Raw data
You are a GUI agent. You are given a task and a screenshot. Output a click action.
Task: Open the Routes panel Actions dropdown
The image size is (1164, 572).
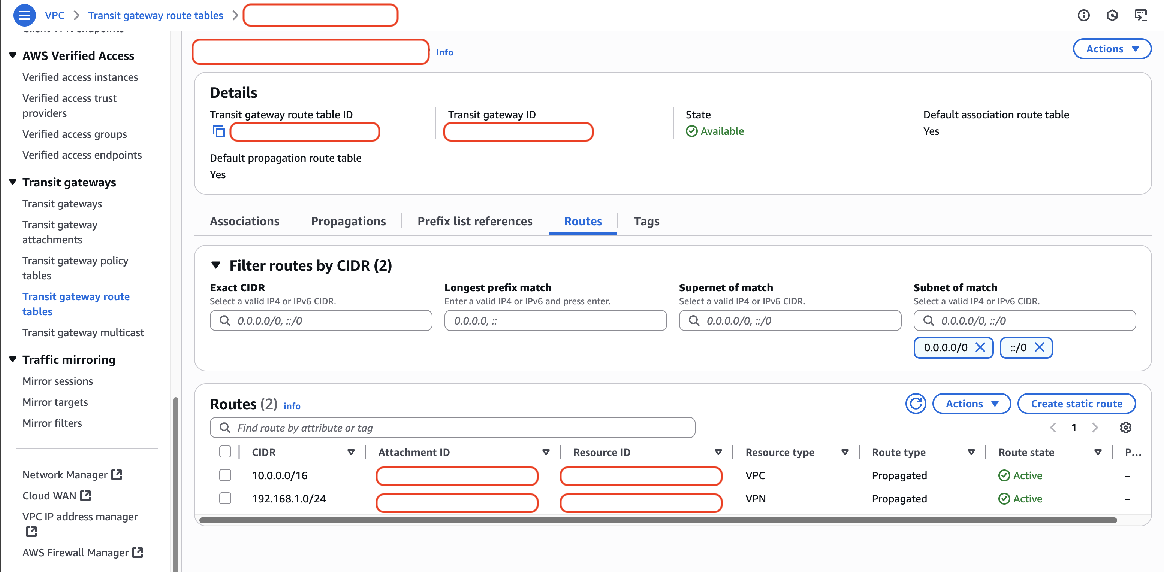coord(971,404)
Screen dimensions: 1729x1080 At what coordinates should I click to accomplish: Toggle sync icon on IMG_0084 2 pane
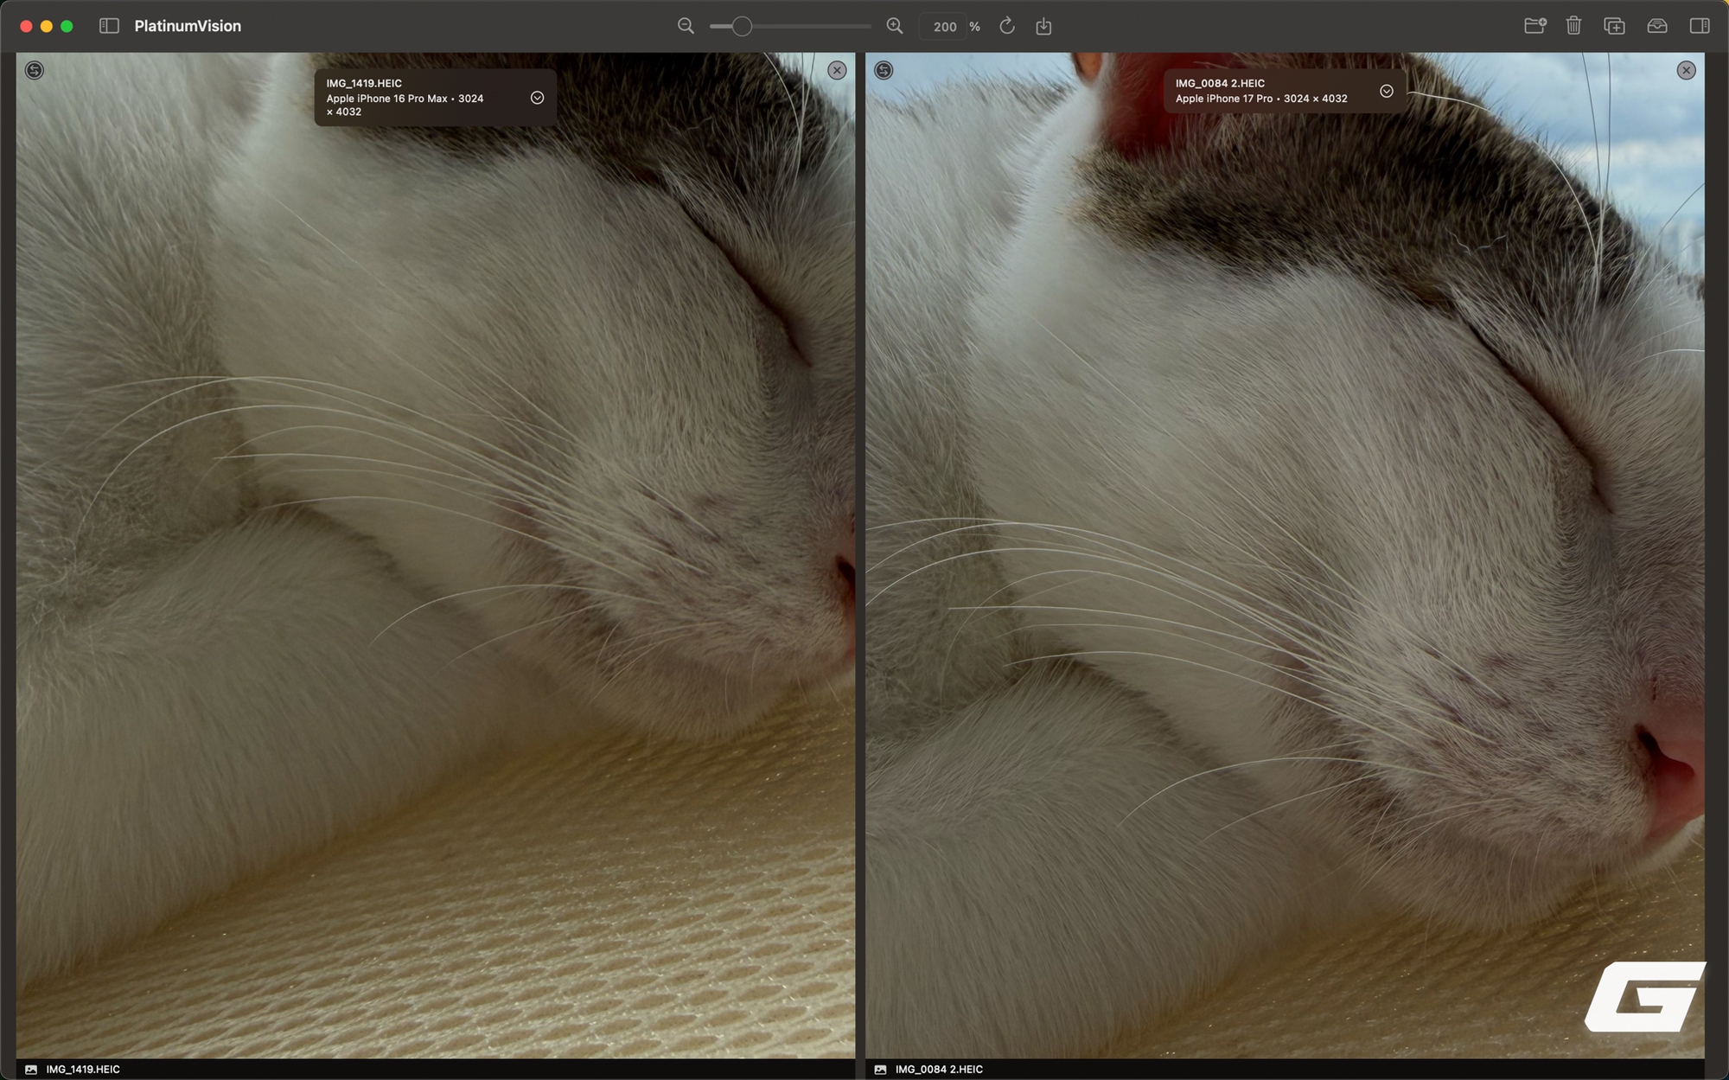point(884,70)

Problem
Could you restate every entry above word for word, leaving out the pictures?

Exercise output
You are a GUI agent. You are given a task and a screenshot. Output a click action.
Task: Open the Routes panel Actions dropdown
The image size is (1164, 572).
coord(971,404)
Screen dimensions: 1729x1080 At what coordinates should I click to accomplish: Toggle sync icon on IMG_0084 2 pane
point(884,70)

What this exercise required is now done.